- [DIRECTIONS FOR THIS TASK]: Your output must be the lines below from the line containing "Image resolution: width=518" to the line containing "Given: Click the purple ribbon hero image", both lines included, reproduced exactly and without pictures.

- [INPUT DATA]:
---
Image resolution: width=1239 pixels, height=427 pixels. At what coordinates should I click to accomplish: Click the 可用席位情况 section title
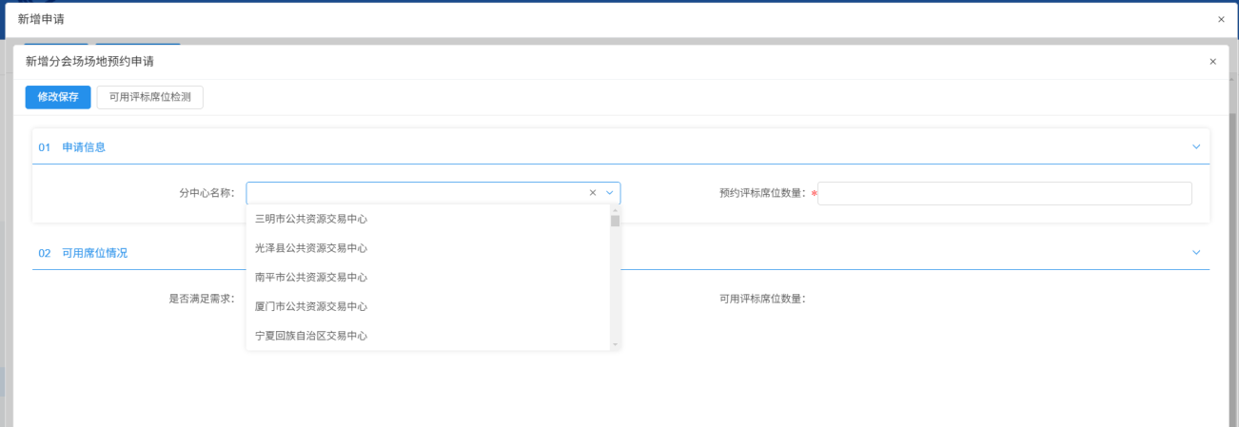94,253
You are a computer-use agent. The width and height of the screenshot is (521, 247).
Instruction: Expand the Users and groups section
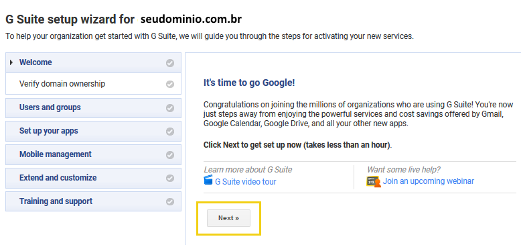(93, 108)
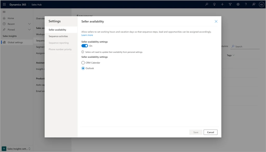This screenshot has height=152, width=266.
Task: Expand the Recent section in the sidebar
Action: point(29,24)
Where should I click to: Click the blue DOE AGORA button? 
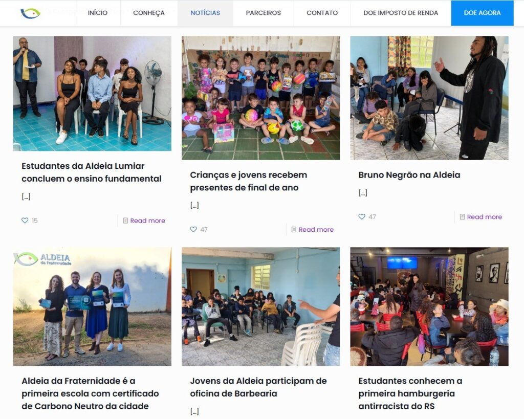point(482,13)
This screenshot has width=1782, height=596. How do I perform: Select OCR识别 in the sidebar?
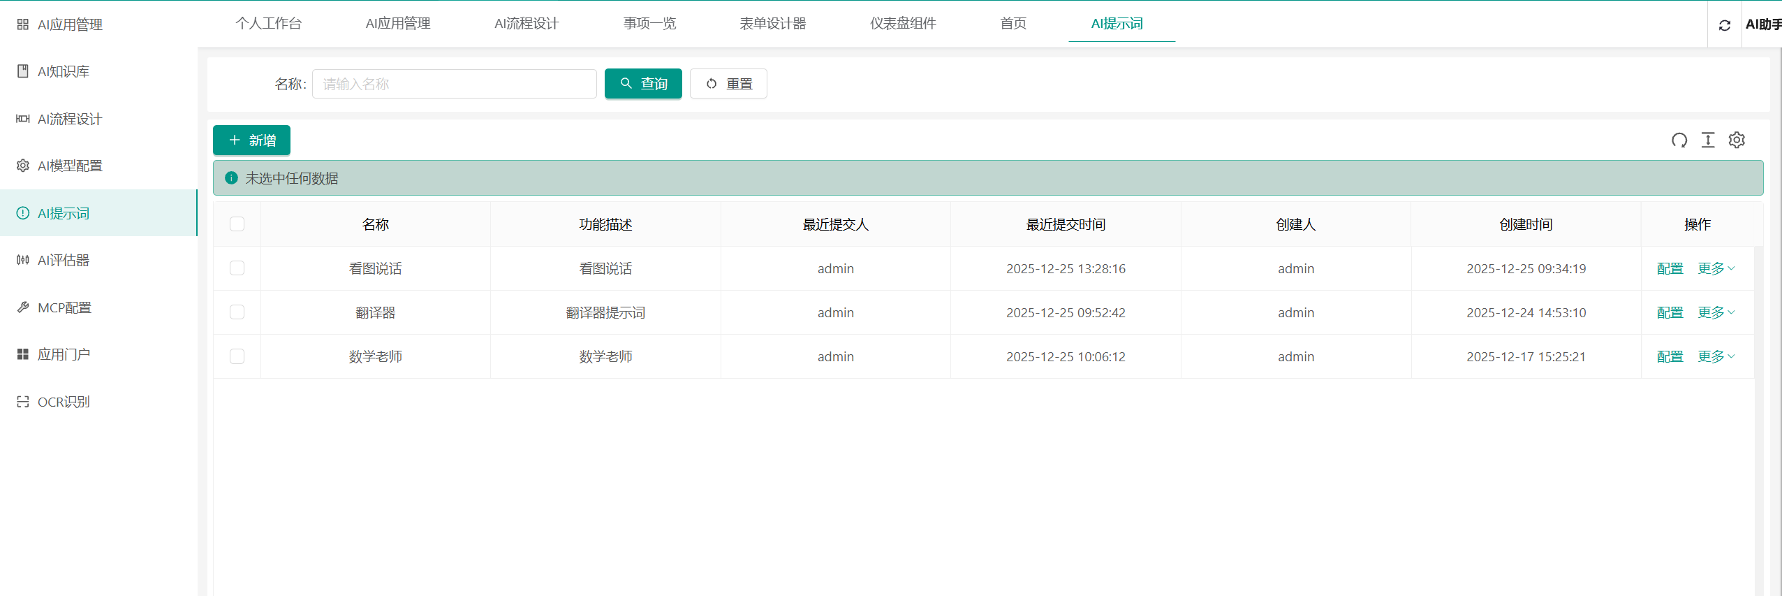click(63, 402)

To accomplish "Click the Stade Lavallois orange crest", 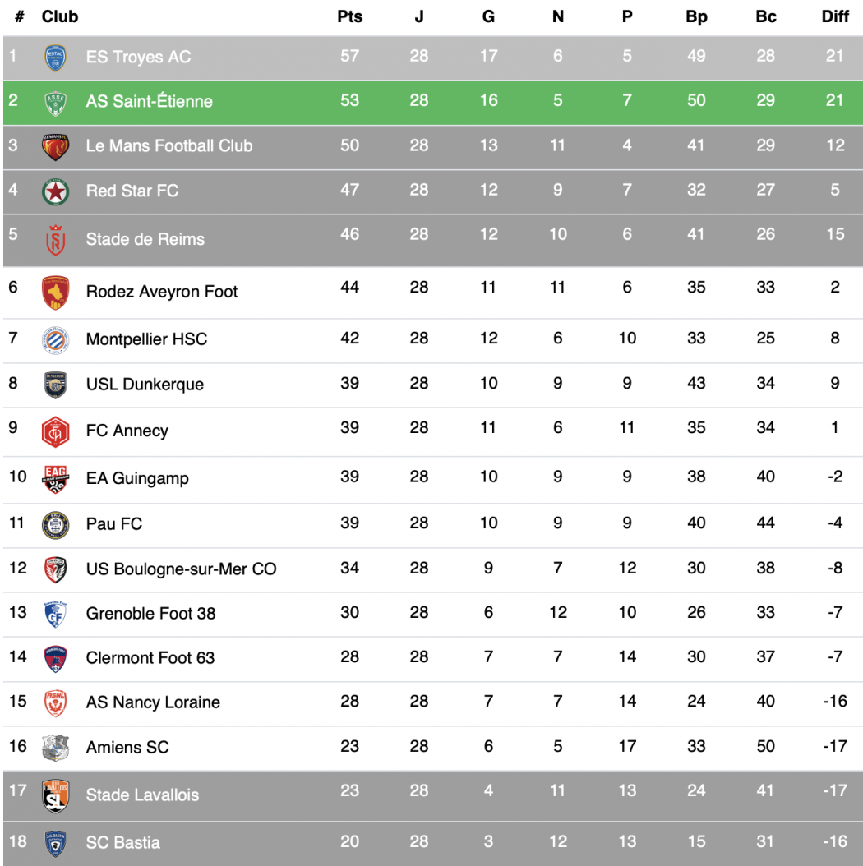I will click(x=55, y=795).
---
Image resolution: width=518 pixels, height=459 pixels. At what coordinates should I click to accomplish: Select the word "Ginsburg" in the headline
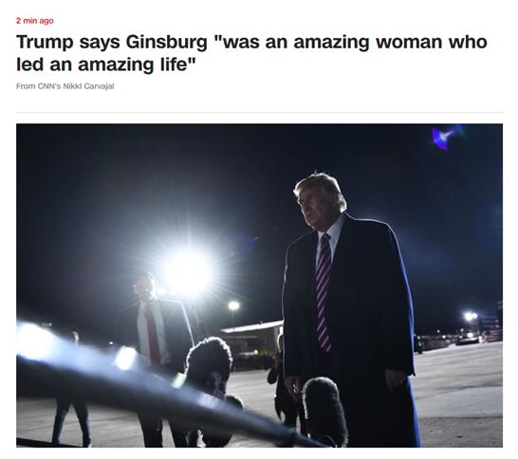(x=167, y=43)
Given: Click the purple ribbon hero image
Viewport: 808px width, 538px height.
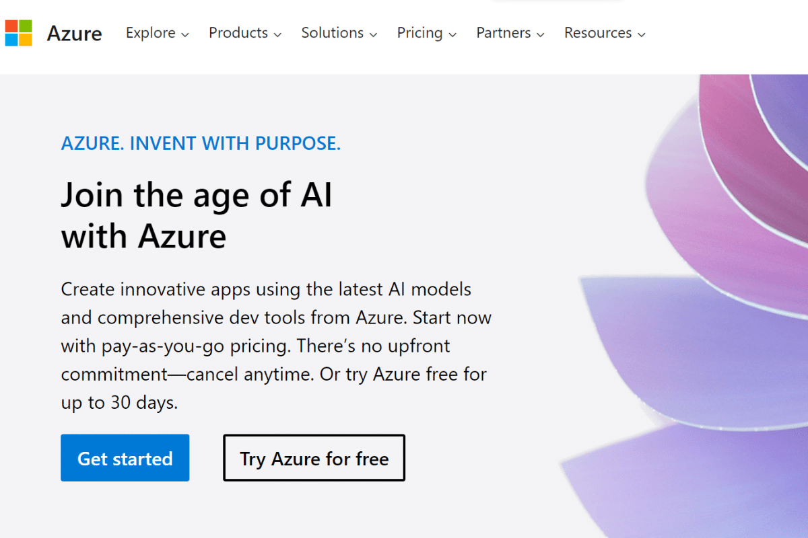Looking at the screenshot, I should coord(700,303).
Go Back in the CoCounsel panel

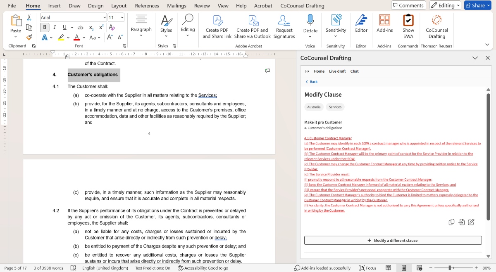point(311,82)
---
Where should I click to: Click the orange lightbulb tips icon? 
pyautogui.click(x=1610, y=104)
---
- [SOLUTION]:
Image resolution: width=518 pixels, height=459 pixels. At what coordinates should I click to accomplish: Select the word "Ginsburg" in the headline
(x=167, y=43)
Given: Click the purple ribbon hero image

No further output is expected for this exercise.